■ Exercise ■
Type out each entry exactly as it appears, but keep every image out.

■ Data excerpts ■
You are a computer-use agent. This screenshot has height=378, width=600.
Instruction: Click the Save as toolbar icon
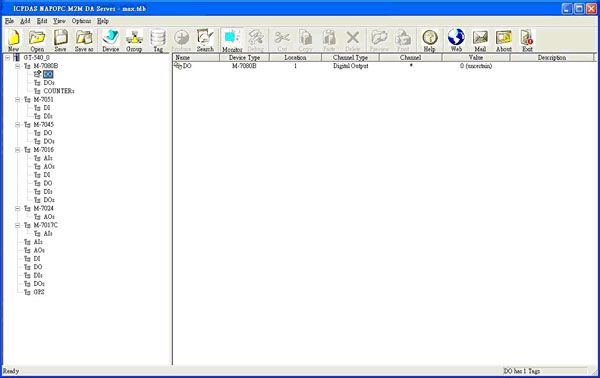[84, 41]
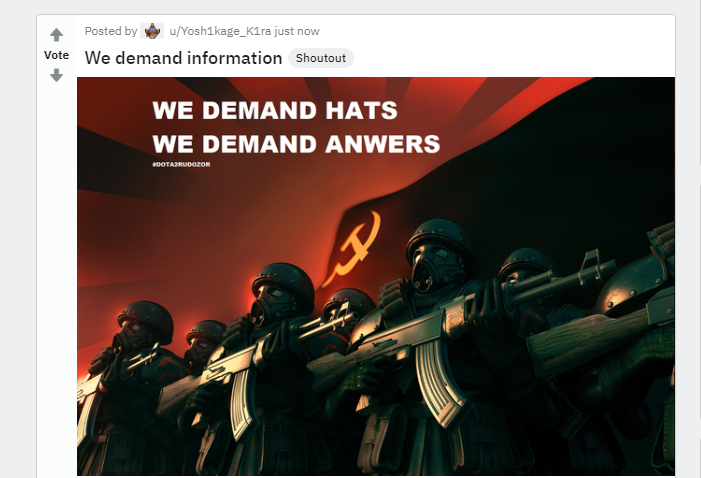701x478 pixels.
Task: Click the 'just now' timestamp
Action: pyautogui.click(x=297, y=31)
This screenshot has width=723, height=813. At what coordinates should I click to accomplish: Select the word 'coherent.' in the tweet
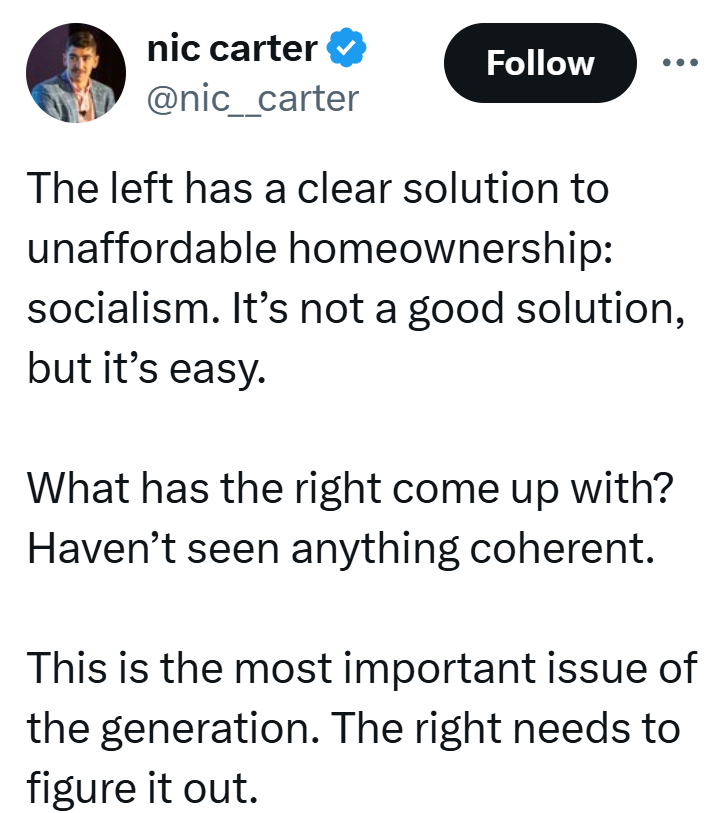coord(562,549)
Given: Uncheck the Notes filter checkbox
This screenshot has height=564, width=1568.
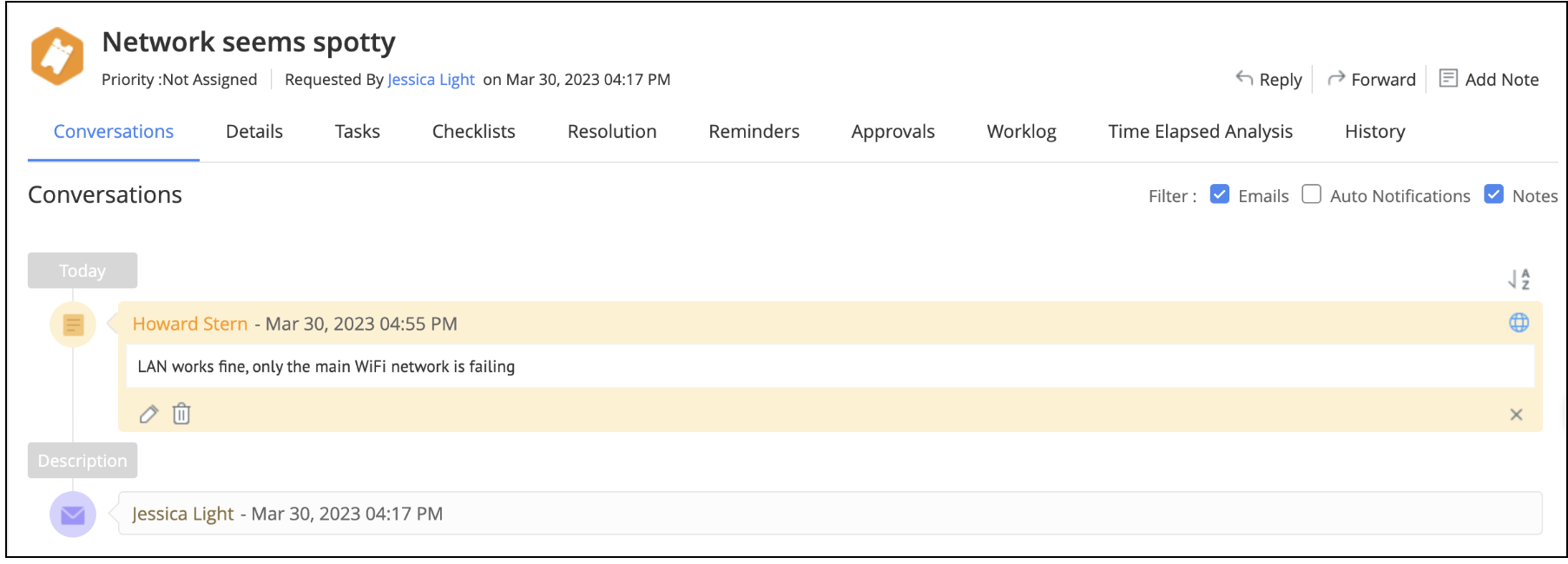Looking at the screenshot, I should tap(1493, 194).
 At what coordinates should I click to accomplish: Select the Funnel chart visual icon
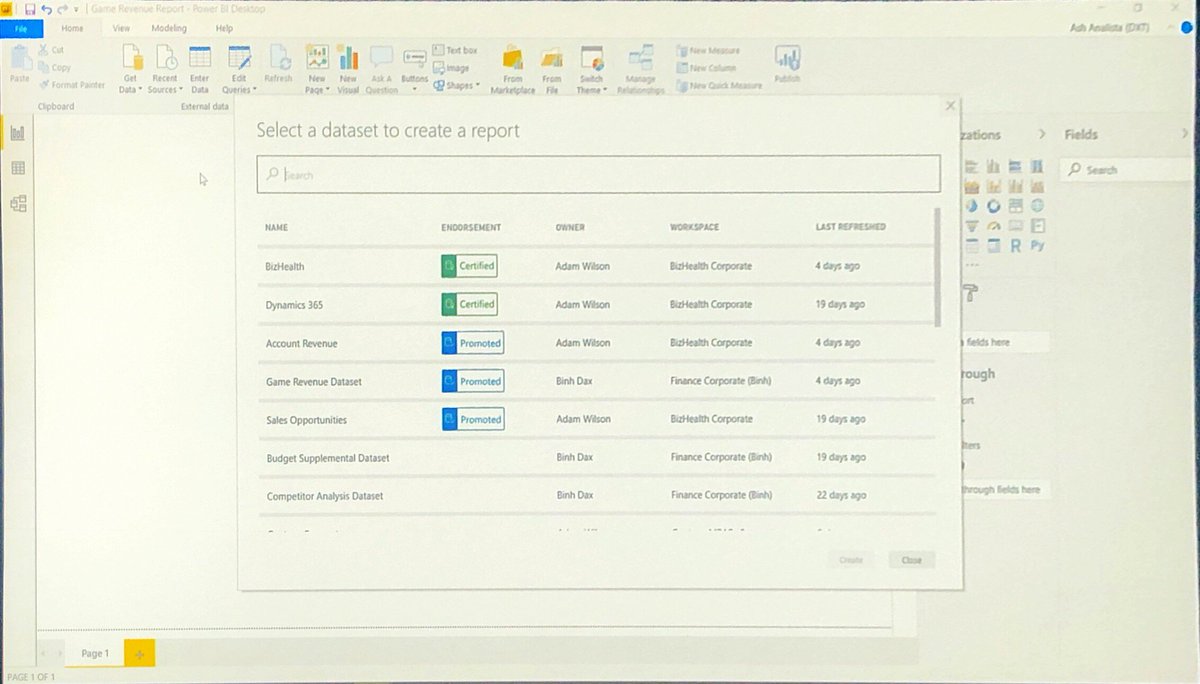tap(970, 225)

■ Output of the task ■
You are a computer-use agent. This screenshot has height=378, width=600.
Instruction: Click the Save as toolbar icon
[84, 41]
701x478 pixels.
Task: Click the 'just now' timestamp
Action: pyautogui.click(x=297, y=31)
This screenshot has width=723, height=813. At what coordinates should I click to accomplish: Select the word 'coherent.' in the tweet
coord(562,549)
Given: Uncheck the Notes filter checkbox
This screenshot has height=564, width=1568.
Looking at the screenshot, I should tap(1493, 194).
 At what coordinates should I click to accomplish: Select the Funnel chart visual icon
tap(970, 225)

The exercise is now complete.